Wenn wir also Kinder davon ausschließen – was legitim ist –, dann heißt das, daß wir dort keine Lehrlinge ausbilden sollen. Das ist eine ganz klare Weisung. Denn ein junger Mensch, der in diesen Beruf geht, weiß doch, daß er, wenn er den Beruf erlernt hat, zu Weihnachten nicht zu Hause sein wird.

Mir hat einmal ein grüner Abgeordneter aus Tirol erklärt, daß ich eigentlich ein sozialer Krüppel bin, weil meine Kinder Weihnachten nicht um Punkt 18 Uhr feiern.

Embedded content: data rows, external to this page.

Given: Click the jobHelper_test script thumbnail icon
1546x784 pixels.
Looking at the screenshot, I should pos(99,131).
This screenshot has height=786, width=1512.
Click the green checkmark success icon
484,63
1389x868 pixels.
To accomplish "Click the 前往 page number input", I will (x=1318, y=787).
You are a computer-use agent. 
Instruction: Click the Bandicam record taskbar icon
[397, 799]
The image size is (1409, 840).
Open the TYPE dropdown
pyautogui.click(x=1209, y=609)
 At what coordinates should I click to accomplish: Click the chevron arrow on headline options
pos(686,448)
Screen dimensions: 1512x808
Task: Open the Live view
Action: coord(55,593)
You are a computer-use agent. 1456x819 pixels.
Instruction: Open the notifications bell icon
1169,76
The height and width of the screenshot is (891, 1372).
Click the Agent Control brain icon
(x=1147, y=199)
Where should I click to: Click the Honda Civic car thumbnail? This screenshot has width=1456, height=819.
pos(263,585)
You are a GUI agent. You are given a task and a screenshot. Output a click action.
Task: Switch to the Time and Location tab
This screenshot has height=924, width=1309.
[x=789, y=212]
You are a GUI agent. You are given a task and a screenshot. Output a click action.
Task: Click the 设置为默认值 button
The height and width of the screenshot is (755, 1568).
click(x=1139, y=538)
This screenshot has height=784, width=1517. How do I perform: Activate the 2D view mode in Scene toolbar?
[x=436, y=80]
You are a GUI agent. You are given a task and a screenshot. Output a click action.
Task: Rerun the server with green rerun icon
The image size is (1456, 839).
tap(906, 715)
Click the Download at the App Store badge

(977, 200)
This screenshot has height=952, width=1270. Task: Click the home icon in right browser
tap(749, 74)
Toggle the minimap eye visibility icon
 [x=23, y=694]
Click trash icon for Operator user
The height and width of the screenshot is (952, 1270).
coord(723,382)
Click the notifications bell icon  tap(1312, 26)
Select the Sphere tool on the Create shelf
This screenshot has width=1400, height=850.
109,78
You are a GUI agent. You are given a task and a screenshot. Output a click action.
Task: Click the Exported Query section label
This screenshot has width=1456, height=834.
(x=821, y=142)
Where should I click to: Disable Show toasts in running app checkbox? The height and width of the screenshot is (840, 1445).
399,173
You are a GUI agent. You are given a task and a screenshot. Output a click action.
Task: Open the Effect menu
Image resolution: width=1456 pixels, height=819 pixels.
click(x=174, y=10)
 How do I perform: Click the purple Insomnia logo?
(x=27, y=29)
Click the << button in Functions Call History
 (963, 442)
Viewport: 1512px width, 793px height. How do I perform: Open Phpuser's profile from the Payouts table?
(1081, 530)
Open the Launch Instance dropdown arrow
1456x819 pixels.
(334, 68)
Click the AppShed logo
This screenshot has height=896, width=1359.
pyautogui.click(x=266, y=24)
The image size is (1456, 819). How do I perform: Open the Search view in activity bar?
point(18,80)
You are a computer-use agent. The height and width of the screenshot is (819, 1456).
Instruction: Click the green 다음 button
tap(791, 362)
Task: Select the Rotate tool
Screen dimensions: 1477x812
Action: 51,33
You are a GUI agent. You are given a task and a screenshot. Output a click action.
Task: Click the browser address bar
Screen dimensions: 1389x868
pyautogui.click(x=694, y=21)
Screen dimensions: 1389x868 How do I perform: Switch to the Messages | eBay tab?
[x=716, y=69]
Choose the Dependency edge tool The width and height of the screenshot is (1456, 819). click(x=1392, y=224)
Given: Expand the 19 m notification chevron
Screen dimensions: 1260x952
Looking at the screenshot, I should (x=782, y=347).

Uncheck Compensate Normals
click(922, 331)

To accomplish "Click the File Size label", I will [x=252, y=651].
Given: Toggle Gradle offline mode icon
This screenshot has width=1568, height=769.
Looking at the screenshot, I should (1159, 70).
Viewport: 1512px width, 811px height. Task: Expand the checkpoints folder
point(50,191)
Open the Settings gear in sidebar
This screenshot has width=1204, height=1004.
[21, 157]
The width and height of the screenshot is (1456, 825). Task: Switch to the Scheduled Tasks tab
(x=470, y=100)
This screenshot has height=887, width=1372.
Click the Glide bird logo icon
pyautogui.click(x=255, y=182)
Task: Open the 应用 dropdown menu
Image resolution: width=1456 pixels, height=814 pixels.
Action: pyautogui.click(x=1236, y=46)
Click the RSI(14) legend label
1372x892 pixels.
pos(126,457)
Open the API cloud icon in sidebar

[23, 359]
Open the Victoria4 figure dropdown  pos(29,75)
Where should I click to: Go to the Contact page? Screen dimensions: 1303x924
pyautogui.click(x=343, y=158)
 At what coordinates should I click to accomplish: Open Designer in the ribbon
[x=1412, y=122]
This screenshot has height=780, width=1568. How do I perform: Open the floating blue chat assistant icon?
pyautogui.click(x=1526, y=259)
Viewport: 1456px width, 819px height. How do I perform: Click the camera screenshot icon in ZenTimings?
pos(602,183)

Herr Kollege Öllinger, ich habe ihm geantwortet: Wir feiern in meiner Familie Weihnachten um 16 Uhr, um um 18 Uhr das zu tun, was eigentlich Weihnachten ist: anderen Menschen eine Freude zu machen. – Auch das ist Tourismus, auch das ist Gastronomie, aber dazu brauche ich Mitarbeiter, die bereit sind, mitzutun.

Wenn wir also meinen, daß wir in Österreich Tourismus machen sollen, wenn wir meinen, daß wir anderen Menschen am Wochenende, am Feiertag, zu Weihnachten und zu Neujahr eine Freude machen sollen, und wenn wir uns dazu bekennen, daß wir in der Branche auch Lehrlinge ausbilden – bisher haben wir uns dazu bekannt –, dann ist offensichtlich die Ausbildung der Lehrlinge unter anderen Spielregeln zu sehen, als sie in den Branchen zu sehen ist, die am Freitag um 14 Uhr schließen, oder in den Ämtern, die am Mittwoch nachmittag schon schließen.

Die konkrete Frage ist jetzt: Passiert da etwas gegen den Willen der Eltern, ist es eine Ausbeutung der Arbeitskraft des jungen Menschen, oder geht es vielmehr um eine innerbetriebliche Regelung, der in vielen Fällen der Betriebsrat zustimmt, der der Jugendvertrauensrat zustimmt, von der die Eltern sagen, so wollen wir es, von der der Lehrling sagt, so will er es, und von der der Betrieb sagt, so will er es? – Ganz einfach.

Ich nenne Ihnen jetzt einige Beispiele: Wenn der Lehrling im Waldviertel wohnt und eine Lehrstelle in Tirol hat, so kann er nur dann, wenn er zehn Tage arbeitet und vier Tage frei hat, heimfahren. Das ist strikt verboten in Österreich. Warum eigentlich? – Nur um irgendeinem Büchel, irgendeiner willkürlichen Vorschrift, die Leute gemacht haben, die gar kein Verständnis für diese Situation haben, zu folgen?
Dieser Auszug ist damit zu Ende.